Perry Park is an unincorporated community, country club and golf resort in Owen County, Kentucky, near Owenton and Carrollton. It is located one hour southwest of Cincinnati, one hour northwest of Lexington, and forty-five minutes east of Louisville, and lies on the Kentucky River.  The ZIP Code for Perry Park is 40363.

History

The land that is now Perry Park was originally used as hunting grounds by Native Americans, particularly the Iroquois. The first Caucasian to enter the current land of Perry Park, was Jacob Drennon, a land surveyor, working for James McAfee. He had heard a legend of a healing spring there, and was led by an Indian to the area. He made the first land claim there, and called it, "Lick Skillet", because the men were so hungry, that when they received their rations, they licked their skillets clean.

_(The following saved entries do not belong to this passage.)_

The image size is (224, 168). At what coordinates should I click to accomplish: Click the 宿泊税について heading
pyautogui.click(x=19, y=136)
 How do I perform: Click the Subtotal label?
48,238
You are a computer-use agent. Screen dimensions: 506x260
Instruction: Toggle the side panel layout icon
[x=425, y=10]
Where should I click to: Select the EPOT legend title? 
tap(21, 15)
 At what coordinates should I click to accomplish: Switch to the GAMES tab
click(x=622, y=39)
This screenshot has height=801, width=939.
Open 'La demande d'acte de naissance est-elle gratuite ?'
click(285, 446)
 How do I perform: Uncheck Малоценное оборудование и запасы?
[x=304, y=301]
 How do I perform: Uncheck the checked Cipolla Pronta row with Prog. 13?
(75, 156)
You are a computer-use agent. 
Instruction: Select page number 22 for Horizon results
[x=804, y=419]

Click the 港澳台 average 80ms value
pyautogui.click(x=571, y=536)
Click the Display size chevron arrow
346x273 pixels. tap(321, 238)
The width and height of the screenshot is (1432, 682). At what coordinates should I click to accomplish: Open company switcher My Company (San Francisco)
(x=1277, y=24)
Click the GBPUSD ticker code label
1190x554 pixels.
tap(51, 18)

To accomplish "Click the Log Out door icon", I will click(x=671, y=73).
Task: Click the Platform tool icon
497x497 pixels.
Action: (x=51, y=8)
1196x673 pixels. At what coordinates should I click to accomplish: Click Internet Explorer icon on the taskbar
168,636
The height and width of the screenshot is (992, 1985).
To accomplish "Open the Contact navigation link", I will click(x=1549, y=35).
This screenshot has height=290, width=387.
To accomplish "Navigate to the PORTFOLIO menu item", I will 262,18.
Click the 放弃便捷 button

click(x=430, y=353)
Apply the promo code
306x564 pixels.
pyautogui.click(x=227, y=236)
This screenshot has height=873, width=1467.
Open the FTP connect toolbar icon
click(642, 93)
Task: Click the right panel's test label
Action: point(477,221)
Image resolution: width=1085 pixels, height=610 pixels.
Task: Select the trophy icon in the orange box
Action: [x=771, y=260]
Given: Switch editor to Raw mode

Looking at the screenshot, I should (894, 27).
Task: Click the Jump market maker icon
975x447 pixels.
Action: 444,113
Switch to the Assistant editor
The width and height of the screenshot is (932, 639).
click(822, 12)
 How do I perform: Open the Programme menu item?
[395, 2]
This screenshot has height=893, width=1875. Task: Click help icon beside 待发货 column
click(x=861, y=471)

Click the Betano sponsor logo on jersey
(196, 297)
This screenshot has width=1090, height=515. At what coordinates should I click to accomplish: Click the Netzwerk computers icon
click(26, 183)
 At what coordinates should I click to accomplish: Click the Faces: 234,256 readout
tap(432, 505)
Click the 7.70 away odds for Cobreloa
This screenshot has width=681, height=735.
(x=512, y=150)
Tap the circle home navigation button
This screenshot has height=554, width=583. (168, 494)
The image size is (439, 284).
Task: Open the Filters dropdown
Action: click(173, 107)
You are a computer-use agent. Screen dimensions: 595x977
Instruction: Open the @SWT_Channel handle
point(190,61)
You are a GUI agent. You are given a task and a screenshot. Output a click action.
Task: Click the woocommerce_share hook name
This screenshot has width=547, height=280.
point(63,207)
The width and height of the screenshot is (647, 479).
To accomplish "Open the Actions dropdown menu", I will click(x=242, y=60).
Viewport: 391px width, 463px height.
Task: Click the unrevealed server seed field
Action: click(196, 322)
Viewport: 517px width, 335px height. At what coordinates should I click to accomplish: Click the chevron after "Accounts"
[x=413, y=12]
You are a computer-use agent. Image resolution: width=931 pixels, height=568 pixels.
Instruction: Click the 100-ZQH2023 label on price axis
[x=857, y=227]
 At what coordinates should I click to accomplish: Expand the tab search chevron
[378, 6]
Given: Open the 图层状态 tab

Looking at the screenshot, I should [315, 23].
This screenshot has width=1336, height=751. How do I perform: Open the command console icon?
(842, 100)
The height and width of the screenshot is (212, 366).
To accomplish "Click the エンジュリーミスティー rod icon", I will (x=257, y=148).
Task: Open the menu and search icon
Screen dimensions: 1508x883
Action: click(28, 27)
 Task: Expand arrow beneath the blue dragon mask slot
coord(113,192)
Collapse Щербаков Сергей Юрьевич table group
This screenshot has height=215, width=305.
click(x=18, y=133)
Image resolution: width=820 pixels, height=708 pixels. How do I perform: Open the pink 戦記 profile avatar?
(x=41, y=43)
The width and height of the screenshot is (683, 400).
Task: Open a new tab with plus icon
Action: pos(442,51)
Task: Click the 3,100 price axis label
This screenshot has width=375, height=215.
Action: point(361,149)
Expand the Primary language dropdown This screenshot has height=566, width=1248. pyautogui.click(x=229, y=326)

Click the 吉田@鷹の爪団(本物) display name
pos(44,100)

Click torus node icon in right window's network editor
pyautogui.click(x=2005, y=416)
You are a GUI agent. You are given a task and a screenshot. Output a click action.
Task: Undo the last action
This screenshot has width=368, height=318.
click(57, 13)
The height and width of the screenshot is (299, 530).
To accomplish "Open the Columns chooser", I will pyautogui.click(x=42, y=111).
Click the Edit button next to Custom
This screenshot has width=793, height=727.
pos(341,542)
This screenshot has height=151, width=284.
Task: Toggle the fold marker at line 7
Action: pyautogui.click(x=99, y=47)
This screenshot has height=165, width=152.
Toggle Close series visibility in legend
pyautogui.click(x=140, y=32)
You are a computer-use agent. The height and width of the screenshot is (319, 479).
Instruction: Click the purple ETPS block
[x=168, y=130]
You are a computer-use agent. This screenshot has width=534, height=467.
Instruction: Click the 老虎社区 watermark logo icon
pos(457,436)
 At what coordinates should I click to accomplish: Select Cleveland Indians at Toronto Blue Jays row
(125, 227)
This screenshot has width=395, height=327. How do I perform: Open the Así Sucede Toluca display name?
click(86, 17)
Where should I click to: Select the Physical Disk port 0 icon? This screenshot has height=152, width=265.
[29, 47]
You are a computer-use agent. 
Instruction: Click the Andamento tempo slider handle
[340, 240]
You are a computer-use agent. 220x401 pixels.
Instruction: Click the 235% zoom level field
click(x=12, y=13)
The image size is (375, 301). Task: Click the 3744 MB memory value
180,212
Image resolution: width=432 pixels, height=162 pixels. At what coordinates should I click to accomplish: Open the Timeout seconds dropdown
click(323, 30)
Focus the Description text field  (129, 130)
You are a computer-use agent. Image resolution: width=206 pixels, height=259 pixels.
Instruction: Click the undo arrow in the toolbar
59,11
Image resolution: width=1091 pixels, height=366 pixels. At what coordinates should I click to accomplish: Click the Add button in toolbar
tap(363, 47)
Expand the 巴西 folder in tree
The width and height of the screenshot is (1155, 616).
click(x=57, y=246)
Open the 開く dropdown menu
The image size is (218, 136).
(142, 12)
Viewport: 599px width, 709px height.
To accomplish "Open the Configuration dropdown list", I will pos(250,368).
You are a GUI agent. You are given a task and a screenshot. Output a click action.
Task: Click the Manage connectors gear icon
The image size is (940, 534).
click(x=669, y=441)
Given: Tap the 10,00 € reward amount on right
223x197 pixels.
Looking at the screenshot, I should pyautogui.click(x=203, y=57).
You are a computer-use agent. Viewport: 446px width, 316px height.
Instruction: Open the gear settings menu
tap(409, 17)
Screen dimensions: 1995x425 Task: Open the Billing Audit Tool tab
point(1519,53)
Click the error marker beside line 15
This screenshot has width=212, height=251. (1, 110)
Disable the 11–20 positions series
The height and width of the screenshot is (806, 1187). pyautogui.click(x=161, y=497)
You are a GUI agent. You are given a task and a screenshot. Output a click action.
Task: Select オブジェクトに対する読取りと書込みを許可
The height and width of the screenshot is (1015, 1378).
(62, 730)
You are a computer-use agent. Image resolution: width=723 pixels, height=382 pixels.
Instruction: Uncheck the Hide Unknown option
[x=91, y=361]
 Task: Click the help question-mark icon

Kentucky became a state in 1792, and more settlers came in, including a former soldier of the American Revolutionary War, Benjamin Perry. He, his children and grandchildren moved to Perry Park from Virginia circa 1810, along with the Berryman family. In 1832, Benjamin Perry's grandson, Washington Perry, and his wife Martha, built a house called "Wildwood". For an undetermined cause, they did not reside in that house for long. At some point between 1830 and 1850 the current house "Glenwood Hall" was built. Glenwood Hall is still in use today as a bed and breakfast and dining hall. The other plantation that was formerly located in Perry Park, was the Inverness. Also a tobacco plantation, it was built by Thomas A. Berryman, and was named after his wife Lucy's birthplace, Inverness, Scotland. The Inverness House was burned down by arsonists in the 1980s. The Perrys and the Berrymans were known for their parties, and had many visitors due to the springs near their homes. In 1849, nearly 1000 guests visited the springs, most likely stopping to see one of the two families. One of their children, Merton, died of an unknown cause at the age of 10. Two other children and a servant were possibly killed by a fire, before the Civil War. It is said they are still playing in the attic, and there are numerous reports of strange occurrences. By the time of the American Civil War, Washington, being a slave holder, most likely supported the Confederacy, yet it is known for certain which side he chose. During the Civil War there were a number of minor Confederate guerrilla movements in the area. Records show that though he lost all his slaves, Washington Perry was more prosperous after the war.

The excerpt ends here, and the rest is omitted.